══ The records ══

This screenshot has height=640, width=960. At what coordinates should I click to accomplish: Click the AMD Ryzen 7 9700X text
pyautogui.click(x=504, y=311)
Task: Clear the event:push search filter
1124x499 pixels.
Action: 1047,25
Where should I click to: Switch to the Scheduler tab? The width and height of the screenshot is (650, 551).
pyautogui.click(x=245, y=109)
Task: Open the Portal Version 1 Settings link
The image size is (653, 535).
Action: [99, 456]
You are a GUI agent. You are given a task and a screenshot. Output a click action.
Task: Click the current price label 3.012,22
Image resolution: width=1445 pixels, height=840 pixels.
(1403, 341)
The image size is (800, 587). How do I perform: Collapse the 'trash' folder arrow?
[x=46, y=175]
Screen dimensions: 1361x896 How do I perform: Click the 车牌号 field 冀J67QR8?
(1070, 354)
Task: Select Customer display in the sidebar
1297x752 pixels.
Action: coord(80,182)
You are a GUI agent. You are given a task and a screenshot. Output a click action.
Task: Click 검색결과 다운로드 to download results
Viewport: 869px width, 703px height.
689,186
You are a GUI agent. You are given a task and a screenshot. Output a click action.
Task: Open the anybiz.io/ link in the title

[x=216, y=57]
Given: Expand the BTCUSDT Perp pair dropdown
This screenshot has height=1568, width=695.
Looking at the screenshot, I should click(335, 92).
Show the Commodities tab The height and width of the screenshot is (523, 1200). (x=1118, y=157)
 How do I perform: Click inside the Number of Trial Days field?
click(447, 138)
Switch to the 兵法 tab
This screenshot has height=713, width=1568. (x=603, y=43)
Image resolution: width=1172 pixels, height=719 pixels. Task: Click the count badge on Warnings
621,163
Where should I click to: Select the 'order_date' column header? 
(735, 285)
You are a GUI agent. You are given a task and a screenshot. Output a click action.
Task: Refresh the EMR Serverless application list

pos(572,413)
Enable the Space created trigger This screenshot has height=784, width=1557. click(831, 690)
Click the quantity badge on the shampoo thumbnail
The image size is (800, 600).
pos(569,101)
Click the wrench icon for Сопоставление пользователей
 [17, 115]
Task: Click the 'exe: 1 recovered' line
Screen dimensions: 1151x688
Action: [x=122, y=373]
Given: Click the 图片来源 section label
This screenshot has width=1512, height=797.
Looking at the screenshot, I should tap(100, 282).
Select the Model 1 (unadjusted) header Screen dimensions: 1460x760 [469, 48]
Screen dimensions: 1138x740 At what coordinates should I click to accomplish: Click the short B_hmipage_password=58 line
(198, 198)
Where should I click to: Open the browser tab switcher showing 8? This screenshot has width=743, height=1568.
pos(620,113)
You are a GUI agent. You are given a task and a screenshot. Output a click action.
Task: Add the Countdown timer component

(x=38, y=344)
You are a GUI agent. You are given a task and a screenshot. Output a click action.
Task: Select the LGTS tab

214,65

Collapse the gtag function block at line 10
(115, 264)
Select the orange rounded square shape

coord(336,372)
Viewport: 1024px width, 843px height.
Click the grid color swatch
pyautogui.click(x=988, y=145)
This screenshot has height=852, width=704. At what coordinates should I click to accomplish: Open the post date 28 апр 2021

═══

** What you should do **
Please make the answer a complete, exact reproduction of the records.

** Written solution **
This screenshot has height=640, width=960. At what coordinates should I click to accomplish: Click the AMD Ryzen 7 9700X text
pyautogui.click(x=504, y=311)
Task: Clear the event:push search filter
1124x499 pixels.
Action: 1047,25
Where should I click to: Switch to the Scheduler tab? The width and height of the screenshot is (650, 551).
pyautogui.click(x=245, y=109)
Task: Open the Portal Version 1 Settings link
The image size is (653, 535).
Action: [99, 456]
You are a GUI agent. You are given a task and a screenshot. Output a click action.
Task: Click the current price label 3.012,22
Image resolution: width=1445 pixels, height=840 pixels.
(1403, 341)
The image size is (800, 587). How do I perform: Collapse the 'trash' folder arrow?
[x=46, y=175]
Screen dimensions: 1361x896 How do I perform: Click the 车牌号 field 冀J67QR8?
(1070, 354)
Task: Select Customer display in the sidebar
1297x752 pixels.
Action: coord(80,182)
You are a GUI agent. You are given a task and a screenshot. Output a click action.
Task: Click 검색결과 다운로드 to download results
Viewport: 869px width, 703px height.
689,186
You are a GUI agent. You are given a task and a screenshot. Output a click action.
Task: Open the anybiz.io/ link in the title

[x=216, y=57]
Given: Expand the BTCUSDT Perp pair dropdown
This screenshot has height=1568, width=695.
Looking at the screenshot, I should click(335, 92).
Show the Commodities tab The height and width of the screenshot is (523, 1200). (x=1118, y=157)
 How do I perform: Click inside the Number of Trial Days field?
click(447, 138)
Switch to the 兵法 tab
This screenshot has height=713, width=1568. (x=603, y=43)
Image resolution: width=1172 pixels, height=719 pixels. Task: Click the count badge on Warnings
621,163
Where should I click to: Select the 'order_date' column header? 
(735, 285)
You are a GUI agent. You are given a task and a screenshot. Output a click action.
Task: Refresh the EMR Serverless application list

pos(572,413)
Enable the Space created trigger This screenshot has height=784, width=1557. click(831, 690)
Click the quantity badge on the shampoo thumbnail
The image size is (800, 600).
pos(569,101)
Click the wrench icon for Сопоставление пользователей
 [17, 115]
Task: Click the 'exe: 1 recovered' line
Screen dimensions: 1151x688
Action: [x=122, y=373]
Given: Click the 图片来源 section label
This screenshot has width=1512, height=797.
Looking at the screenshot, I should tap(100, 282).
Select the Model 1 (unadjusted) header Screen dimensions: 1460x760 [469, 48]
Screen dimensions: 1138x740 At what coordinates should I click to accomplish: Click the short B_hmipage_password=58 line
(198, 198)
Where should I click to: Open the browser tab switcher showing 8? This screenshot has width=743, height=1568.
pos(620,113)
You are a GUI agent. You are given a task and a screenshot. Output a click action.
Task: Add the Countdown timer component

(x=38, y=344)
You are a GUI agent. You are given a task and a screenshot. Output a click action.
Task: Select the LGTS tab

214,65

Collapse the gtag function block at line 10
(115, 264)
Select the orange rounded square shape

coord(336,372)
Viewport: 1024px width, 843px height.
Click the grid color swatch
pyautogui.click(x=988, y=145)
This screenshot has height=852, width=704. At what coordinates should I click to accomplish: Open the post date 28 апр 2021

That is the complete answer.